Rabu, 19 Februari 2014

How London fashion week hastened my transition into my mother


Can I start by saying just how much I appreciate modern technology? Isn't live video streaming from London fashion week an absolute wonder? And do you ever wonder if you're turning into your mother? These two things are not unrelated. I'll explain.


London fashion week is all very well, you do it once and it's jolly exciting, but there are so many people and so much breathless tearing about, and the February one (A/W14) is nearly always wet and/or snowy and compulsorily cold.
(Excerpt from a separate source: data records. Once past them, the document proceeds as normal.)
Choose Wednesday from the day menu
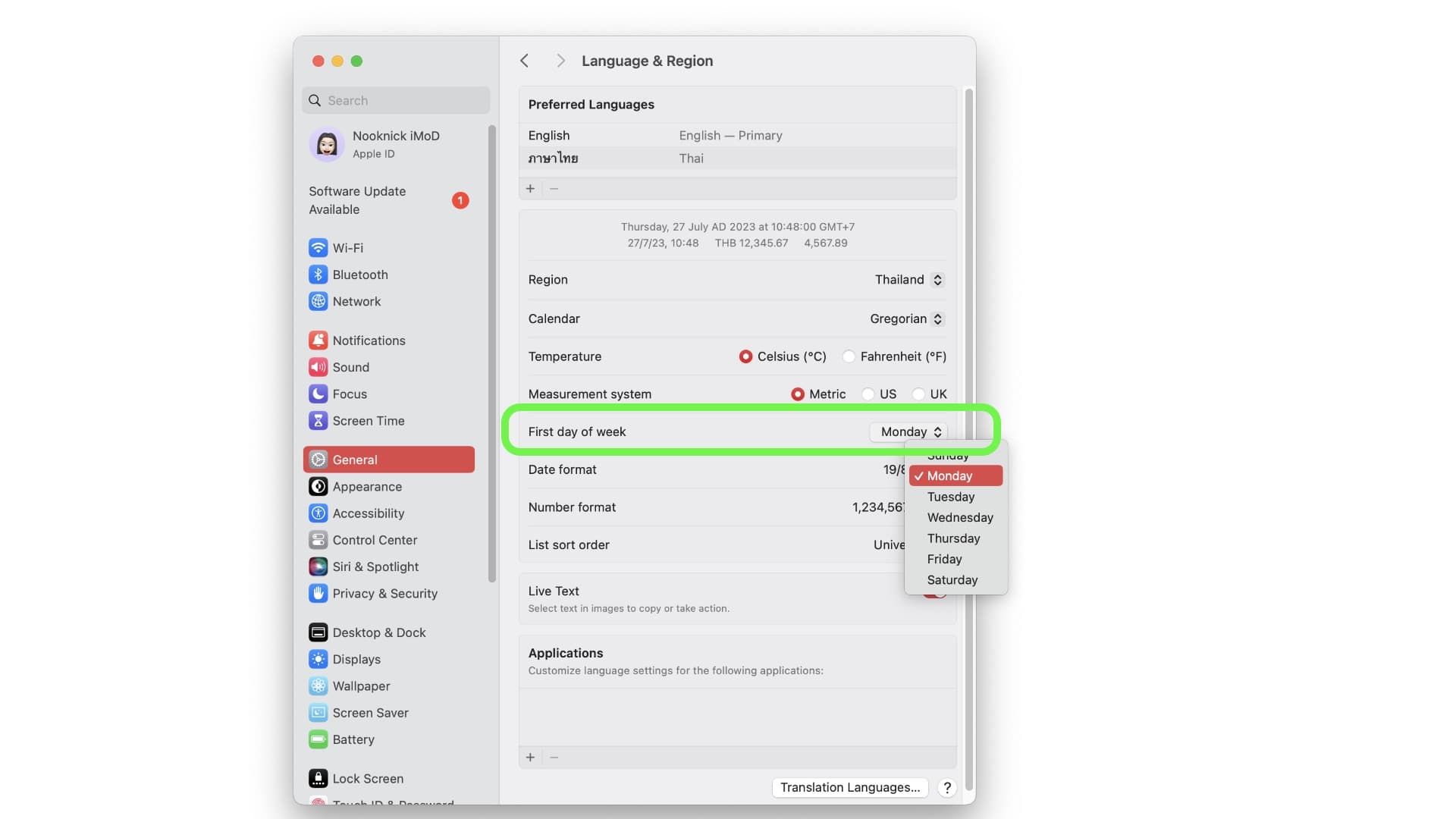 coord(959,518)
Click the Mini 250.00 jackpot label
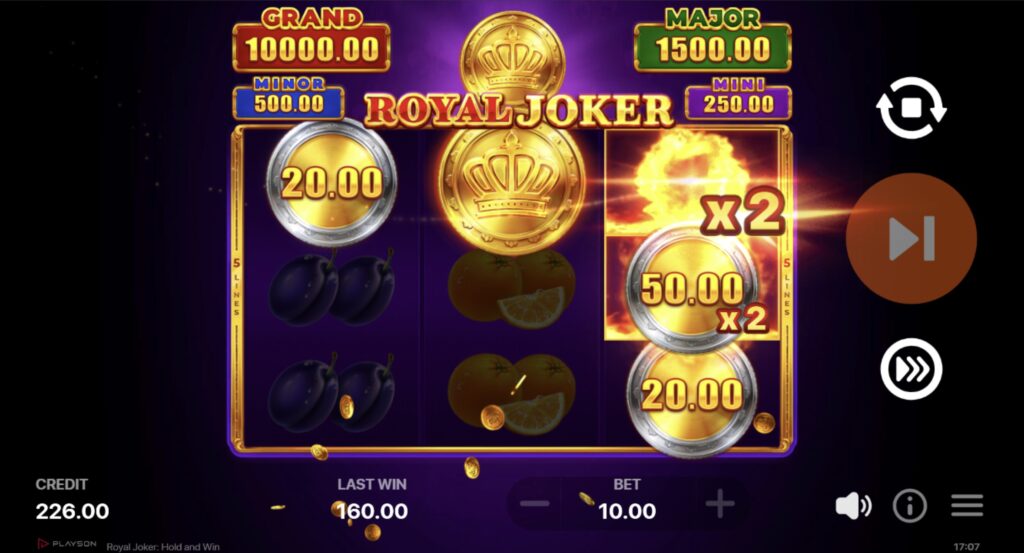The width and height of the screenshot is (1024, 553). pos(739,99)
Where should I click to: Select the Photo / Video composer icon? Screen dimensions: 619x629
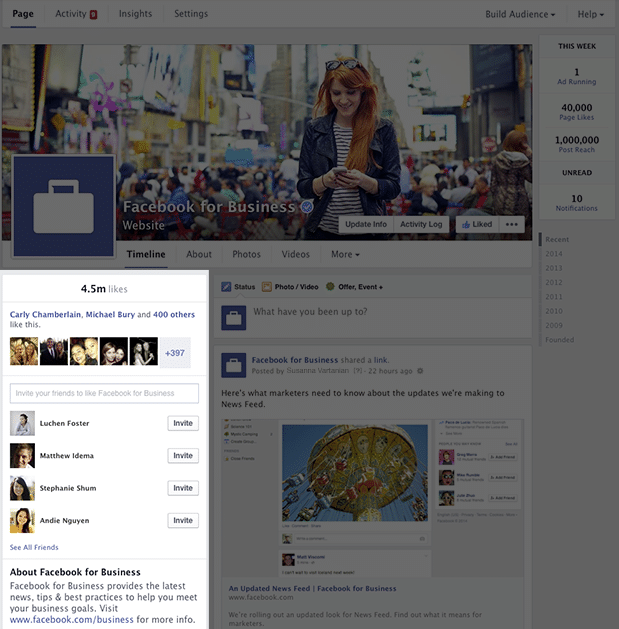[268, 287]
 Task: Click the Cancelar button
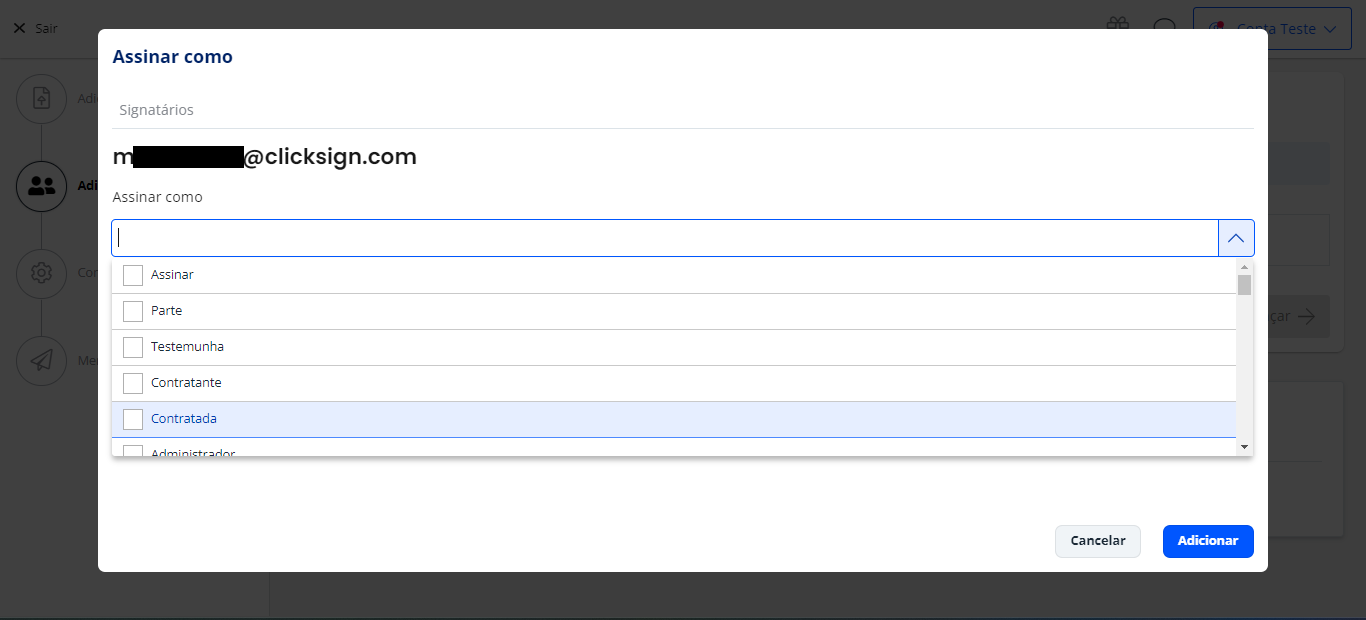point(1098,541)
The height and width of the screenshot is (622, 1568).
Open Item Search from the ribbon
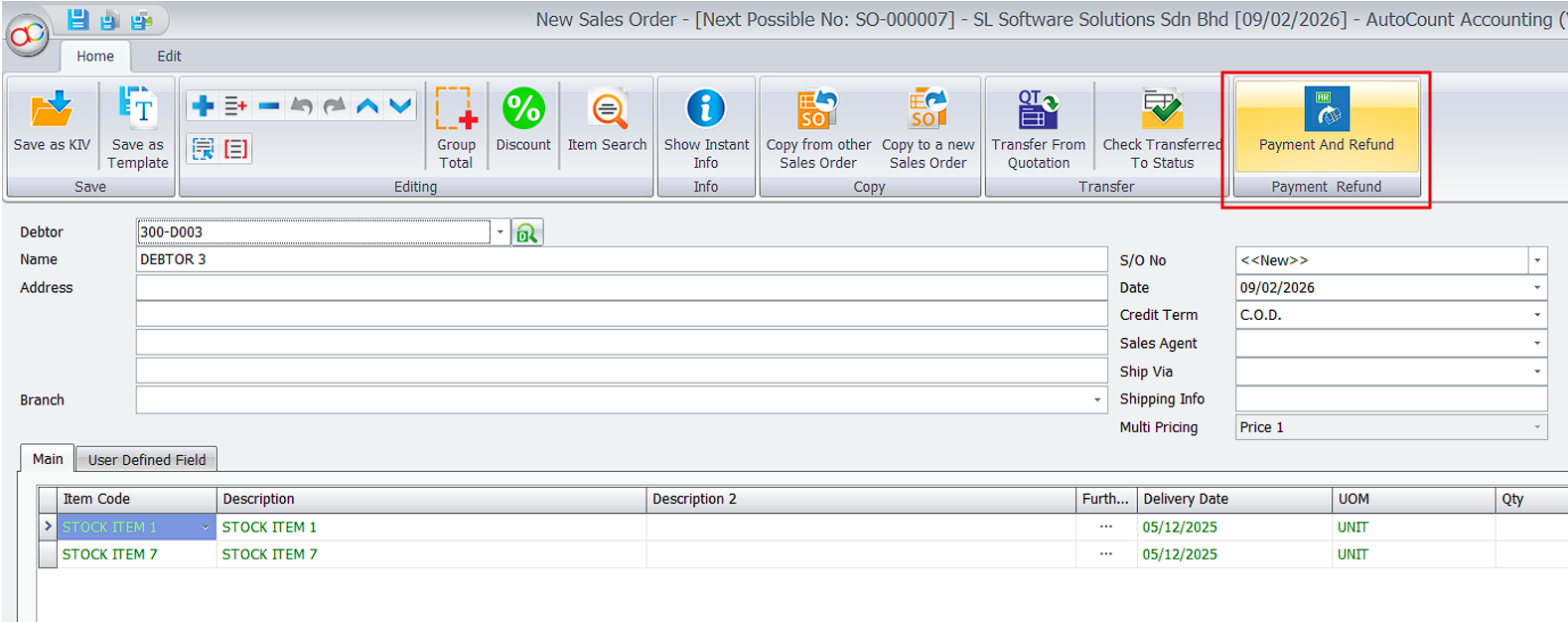(607, 111)
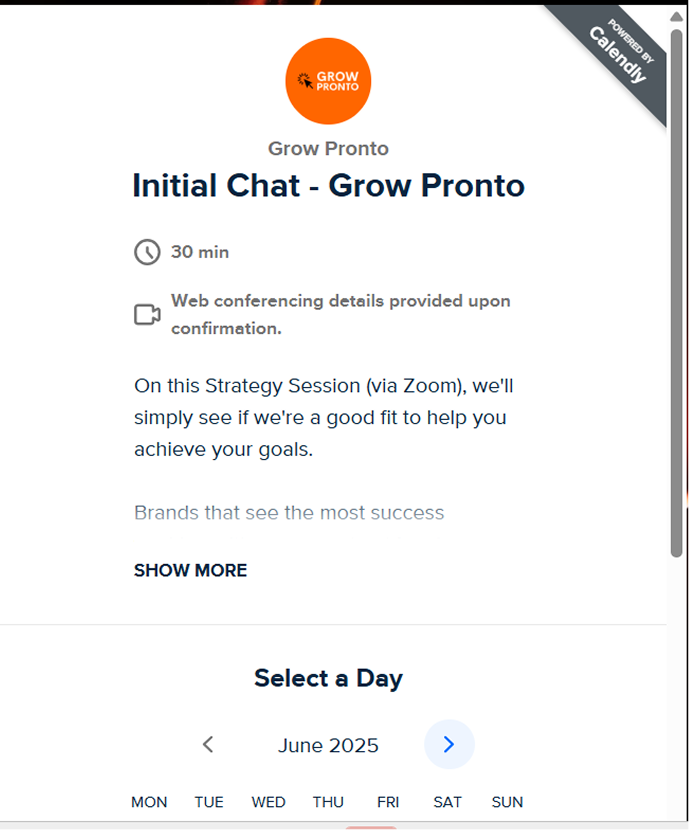Viewport: 689px width, 830px height.
Task: Click the June 2025 month label
Action: [328, 746]
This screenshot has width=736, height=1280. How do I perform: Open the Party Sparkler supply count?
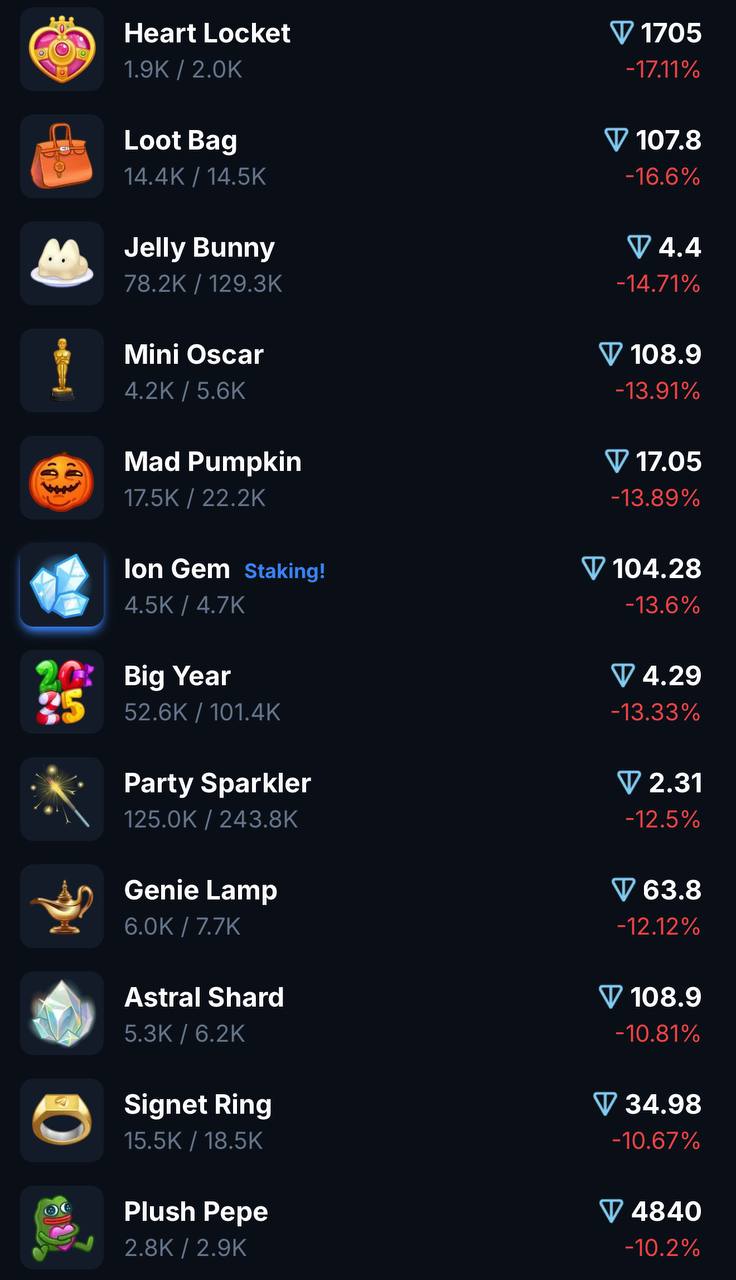[211, 820]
Unless you're an Important Person you have to wait in queues all the time, and then you don't get in anyway because they've over-invited and even if I do get in I'm too short to see more than the suggestion of an asymmetric hemline or an artfully dishevelled head. To tell you the truth, it's all a bit frustrating ... maddening actually. I'm middle-aged. I don't need to be doing all that, and video streaming means I don't have to. Please don't misunderstand me - I adore fashion week and wouldn't miss it for the world, but I just want someone to teleport me from venue to venue, usher me into a front-row seat and provide coffee or champagne as required. No waiting, no queuing, and no stiff neck from contorting myself around someone's massive Mulberry. And that's what video provides: fashion week at my desk, warm, dry, refreshments on tap, notebooks and computer handy and all only eight short steps from the loo - which is when I wonder if I'm becoming my mother.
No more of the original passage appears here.